India will be the most populous country in a few years and the population will peak at 160 crore. Since fertility rates are converging, the religious composition of the population will not change significantly from the current proportions: Hindu 78.4 per cent, Muslim 14.4, Christian 2.2, Sikh 1.7 and others 3.3. For 2,000 years India was a plural country and, today, India is a plural country, but we seem to be in an overdrive to deny our pluralism. On the contrary, the US, Canada, Australia and New Zealand, among others, proudly acknowledge the huge benefits of having a plural society. Their institutions including courts, media and universities, actively seek and promote diversity in their ranks. Currently, there is one honourable judge each from the Muslim and Christian communities in the Supreme Court and none from the Sikhs. There is an apprehension that another Muslim or Christian judge may not be appointed until after the incumbent retired.

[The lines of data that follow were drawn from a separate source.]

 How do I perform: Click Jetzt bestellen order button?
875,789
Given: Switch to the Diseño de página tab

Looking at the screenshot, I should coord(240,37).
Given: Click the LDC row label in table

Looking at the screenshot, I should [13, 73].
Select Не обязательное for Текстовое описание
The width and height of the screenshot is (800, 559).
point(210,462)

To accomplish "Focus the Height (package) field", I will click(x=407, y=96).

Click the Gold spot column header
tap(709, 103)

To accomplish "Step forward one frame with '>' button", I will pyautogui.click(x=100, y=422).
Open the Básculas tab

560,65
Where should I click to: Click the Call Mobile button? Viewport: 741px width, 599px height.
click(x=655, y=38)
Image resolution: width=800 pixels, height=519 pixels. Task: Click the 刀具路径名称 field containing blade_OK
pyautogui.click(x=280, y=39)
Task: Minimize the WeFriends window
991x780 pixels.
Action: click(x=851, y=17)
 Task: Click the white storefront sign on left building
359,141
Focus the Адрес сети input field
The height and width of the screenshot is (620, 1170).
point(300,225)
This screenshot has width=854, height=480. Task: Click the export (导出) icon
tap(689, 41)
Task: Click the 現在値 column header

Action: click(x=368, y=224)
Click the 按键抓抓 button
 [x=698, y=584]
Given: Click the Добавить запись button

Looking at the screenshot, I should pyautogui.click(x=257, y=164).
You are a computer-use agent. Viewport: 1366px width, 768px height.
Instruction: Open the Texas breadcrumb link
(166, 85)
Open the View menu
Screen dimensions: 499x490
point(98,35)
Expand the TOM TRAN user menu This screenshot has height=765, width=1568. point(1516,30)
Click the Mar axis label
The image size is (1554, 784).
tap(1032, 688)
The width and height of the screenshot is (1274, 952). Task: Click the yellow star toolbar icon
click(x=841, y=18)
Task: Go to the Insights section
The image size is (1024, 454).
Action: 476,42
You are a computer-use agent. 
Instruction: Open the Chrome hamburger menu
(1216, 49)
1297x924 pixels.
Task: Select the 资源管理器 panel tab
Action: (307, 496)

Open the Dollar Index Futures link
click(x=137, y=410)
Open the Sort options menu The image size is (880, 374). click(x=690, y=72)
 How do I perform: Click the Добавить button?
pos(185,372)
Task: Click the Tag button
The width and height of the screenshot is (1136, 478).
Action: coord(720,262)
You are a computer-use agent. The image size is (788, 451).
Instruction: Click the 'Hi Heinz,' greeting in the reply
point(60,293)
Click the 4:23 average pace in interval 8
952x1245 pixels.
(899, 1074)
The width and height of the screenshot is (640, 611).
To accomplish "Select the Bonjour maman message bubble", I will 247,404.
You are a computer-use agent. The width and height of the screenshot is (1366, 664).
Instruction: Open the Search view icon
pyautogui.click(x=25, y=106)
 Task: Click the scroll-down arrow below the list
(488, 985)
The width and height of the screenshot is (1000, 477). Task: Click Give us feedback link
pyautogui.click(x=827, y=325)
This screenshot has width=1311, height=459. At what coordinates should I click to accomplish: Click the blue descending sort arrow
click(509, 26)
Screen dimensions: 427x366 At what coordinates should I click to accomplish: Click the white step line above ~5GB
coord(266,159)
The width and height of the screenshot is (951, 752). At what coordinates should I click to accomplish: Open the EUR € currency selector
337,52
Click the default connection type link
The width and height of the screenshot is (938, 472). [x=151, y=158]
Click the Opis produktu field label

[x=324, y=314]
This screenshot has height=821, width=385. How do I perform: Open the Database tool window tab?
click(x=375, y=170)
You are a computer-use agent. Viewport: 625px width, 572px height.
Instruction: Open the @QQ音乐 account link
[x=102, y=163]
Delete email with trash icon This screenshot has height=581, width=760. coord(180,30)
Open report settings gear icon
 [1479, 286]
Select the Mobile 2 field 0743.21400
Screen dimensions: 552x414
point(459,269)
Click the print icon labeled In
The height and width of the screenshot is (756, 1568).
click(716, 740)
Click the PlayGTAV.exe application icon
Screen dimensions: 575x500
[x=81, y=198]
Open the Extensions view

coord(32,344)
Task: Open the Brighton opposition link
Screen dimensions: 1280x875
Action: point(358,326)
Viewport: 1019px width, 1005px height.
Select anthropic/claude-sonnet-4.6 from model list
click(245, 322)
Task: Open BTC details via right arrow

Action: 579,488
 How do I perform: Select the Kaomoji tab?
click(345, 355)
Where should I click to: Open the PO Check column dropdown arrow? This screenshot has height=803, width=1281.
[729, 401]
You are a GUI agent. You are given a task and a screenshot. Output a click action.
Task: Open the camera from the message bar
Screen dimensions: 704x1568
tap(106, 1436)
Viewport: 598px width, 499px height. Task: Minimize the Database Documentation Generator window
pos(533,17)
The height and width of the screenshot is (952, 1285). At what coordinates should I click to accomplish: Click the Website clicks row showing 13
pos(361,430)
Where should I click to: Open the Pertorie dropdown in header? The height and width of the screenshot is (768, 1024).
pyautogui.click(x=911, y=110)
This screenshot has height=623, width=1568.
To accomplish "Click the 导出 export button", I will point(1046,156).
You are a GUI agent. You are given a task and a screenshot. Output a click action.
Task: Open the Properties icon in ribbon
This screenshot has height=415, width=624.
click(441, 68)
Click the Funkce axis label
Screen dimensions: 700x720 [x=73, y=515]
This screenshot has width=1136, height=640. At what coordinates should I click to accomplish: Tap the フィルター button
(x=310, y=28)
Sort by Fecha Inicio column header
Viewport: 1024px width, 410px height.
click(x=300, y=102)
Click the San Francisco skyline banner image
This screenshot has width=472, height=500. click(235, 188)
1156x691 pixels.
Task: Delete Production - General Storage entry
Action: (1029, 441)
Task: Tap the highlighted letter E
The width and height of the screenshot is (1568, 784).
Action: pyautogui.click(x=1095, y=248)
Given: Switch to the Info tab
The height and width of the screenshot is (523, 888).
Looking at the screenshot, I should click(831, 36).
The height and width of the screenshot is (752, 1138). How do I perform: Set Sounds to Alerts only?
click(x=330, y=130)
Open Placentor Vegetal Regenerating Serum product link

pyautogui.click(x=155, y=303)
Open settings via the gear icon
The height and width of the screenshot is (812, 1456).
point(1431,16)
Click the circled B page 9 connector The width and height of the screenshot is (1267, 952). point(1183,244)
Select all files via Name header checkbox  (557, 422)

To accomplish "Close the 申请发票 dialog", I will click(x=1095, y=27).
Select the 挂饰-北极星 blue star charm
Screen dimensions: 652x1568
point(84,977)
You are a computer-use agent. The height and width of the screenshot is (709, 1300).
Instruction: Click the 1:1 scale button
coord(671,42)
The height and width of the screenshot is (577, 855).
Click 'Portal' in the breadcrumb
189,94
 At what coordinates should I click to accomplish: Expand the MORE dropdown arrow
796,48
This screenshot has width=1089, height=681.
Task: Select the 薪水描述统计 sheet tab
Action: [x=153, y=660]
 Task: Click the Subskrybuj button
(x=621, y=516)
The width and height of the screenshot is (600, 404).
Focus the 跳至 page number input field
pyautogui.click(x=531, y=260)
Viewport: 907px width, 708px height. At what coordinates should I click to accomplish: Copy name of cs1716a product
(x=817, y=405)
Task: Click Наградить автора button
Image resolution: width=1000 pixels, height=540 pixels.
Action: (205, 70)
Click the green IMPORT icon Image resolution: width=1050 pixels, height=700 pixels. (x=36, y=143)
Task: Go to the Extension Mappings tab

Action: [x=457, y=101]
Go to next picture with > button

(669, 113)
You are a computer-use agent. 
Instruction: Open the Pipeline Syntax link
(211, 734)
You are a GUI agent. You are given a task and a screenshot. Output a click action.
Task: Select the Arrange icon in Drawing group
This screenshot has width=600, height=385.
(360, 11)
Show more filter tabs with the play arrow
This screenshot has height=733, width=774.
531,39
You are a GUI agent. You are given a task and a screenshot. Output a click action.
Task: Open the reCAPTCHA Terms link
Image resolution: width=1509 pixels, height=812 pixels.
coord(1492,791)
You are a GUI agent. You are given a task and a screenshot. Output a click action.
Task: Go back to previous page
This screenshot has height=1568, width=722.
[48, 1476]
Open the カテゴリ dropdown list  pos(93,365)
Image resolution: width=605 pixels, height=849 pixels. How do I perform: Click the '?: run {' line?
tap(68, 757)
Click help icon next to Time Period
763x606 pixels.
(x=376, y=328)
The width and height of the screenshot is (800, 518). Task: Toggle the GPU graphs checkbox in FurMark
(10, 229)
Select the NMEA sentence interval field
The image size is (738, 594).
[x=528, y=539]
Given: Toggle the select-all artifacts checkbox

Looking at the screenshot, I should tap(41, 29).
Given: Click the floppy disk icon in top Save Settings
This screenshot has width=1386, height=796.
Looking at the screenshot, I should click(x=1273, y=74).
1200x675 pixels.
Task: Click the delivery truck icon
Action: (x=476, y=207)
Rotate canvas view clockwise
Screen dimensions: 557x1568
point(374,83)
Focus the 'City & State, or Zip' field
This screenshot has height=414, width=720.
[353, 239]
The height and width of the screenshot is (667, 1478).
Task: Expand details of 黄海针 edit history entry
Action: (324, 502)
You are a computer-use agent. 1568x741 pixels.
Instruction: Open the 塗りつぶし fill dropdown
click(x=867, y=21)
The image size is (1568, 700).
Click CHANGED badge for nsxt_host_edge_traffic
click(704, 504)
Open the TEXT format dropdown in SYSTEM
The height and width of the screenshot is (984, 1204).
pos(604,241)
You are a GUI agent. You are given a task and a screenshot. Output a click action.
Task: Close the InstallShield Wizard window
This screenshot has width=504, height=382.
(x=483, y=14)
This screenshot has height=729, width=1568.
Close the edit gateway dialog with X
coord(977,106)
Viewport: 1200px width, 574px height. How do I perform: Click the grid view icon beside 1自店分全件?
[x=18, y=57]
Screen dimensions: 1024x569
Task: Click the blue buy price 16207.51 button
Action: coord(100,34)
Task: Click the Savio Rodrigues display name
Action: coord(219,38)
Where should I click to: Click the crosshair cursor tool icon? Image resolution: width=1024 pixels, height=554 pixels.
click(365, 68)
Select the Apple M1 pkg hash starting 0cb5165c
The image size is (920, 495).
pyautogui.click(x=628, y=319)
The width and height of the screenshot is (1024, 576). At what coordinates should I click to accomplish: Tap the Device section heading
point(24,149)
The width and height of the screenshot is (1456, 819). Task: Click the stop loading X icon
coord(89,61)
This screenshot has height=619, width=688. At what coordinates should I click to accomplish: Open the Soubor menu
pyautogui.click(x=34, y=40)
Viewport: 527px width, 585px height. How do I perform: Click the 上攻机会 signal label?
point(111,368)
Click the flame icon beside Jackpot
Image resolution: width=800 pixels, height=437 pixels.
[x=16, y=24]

Ask yourself, can India be anything but secular? Our music, literature, cinema, sports, science, medicine, law, teaching and civil services will be poorer if we exclude Muslims and Christians. It is the leaders of the BJP and the RSS who gave a bad name to secularism. They called it ‘appeasement’, and that has distorted their outlook and policy on Jammu & Kashmir, electoral representation, reservations, language, food habits, clothes, and personal law. The death of secularism and the declaration of a Hindu rashtra (nation) will be a body blow to the idea of India and may hasten the death of democracy itself. The overwhelming majority of Indians does not wish that outcome, but the overwhelming majority of BJP supporters seem to want a Hindu Rashtra. When an irresistible force (the Hindutva believers) meets an immovable block (the moderate and tolerant Indians), I do not know which will prevail.

Whither Democracy?

Democracy is not just voting once every five years. Democracy has to be practised every day through dialogue, discussion, debate and dissent. By that standard, democracy in India is gasping for breath. There are fewer days every year on which Parliament and the Legislative Assemblies meet. The Sweden-based V-Dem Institute called India an “electoral autocracy” and lowered India’s rank to 53 in the Democracy Index 2021. Each state party fights for its space in its home-state but is loath to help other state parties to protect their spaces or to join forces to fight the BJP. Nightmarish as it may seem, we cannot rule out the emergence of a one-party system (as Mr Nadda devoutly wishes). His party will claim we are a democracy but with Indian characteristics!

Tomorrow, when you salute the Tricolour, please remember its designer, Pingali Venkayya, and that, in the current political context, the tri-colour represents sovereignty, secularism and democracy.